Siete Durmientes de ÉfesoPor entonces el Imperio romano en Oriente estaba en manos de Decio y los seguidores de Cristo eran perseguidos y obligados a someterse a los rituales paganos de la época. En la región de Anatolia (Turquía), siete jóvenes nobles cristianos se resistieron a las exigencias del emperador y decidieron ocultarse en una cueva de la población de Éfeso. Allí habrían de permanecer más de doscientos años, sumidos en un extraño sueño.

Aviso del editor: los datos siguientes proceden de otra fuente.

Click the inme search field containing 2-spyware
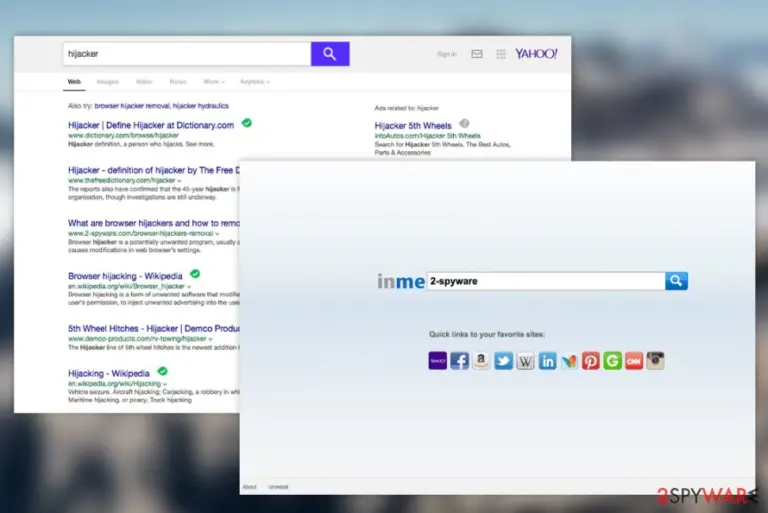The image size is (768, 513). click(x=546, y=281)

Esta es una de las leyendas más antiguas del Cristianismo. Cuando el emperador Decio llega a Éfeso para imponer su ley y se encuentra con siete nobles cristianos decididos a mantener sus creencias hasta el final, tiene la deferencia de dejarles unos días para que mediten su decisión. Los siete jóvenes, Maximiliano, Jamblico, Martín, Juan, Dionisio, Exakostodianos, y Antonino preparan su huida mientras que Decio abandona la región de Anatolia amenazándoles de que, si a su regreso no han adoptado aún las costumbres paganas, serían aniquilados.

Los jóvenes entregan todas sus pertenencias a los pobres y deciden ocultarse en una gruta cercana a la ciudad de Éfeso puesto que bajo ningún concepto quieren renunciar a su fe cristiana. Cuando el ejército de Decio localiza la gruta, los encuentra dormidos en su interior y se da la orden de bloquear la entrada para que mueran en su interior.

Más de doscientos años después, cuando el Imperio romano se ha convertido al Cristianismo, la cueva es casualmente reabierta con el fin de convertirla en un establo. Los “Siete Durmientes” despiertan, en perfectas condiciones y sin haber envejecido, convencidos de que continúan bajo el imperio de Decio. Es por esto que deciden entregarse al martirio, creyendo que en cuanto aparezca el ejército de Decio éste les obligará a la conversión o los asesinará brutalmente.

El emperador Teodosio quiso enterrar a los mártires en una tumba de oro, pero tras aparecérsele en un sueño se decreta que sean enterrados en la misma gruta en la que permanecieron dormidos durante más de doscientos años. Durante varias décadas, todos los 27 de julio los cristianos rindieron homenaje a los siete mártires de Éfeso, pero la festividad fue posteriormente abolida. En cualquier caso, los “durmientes” fueron canonizados tanto por la Iglesia Católica como por la Ortodoxa, que sí los sigue recordando cada 22 de octubre.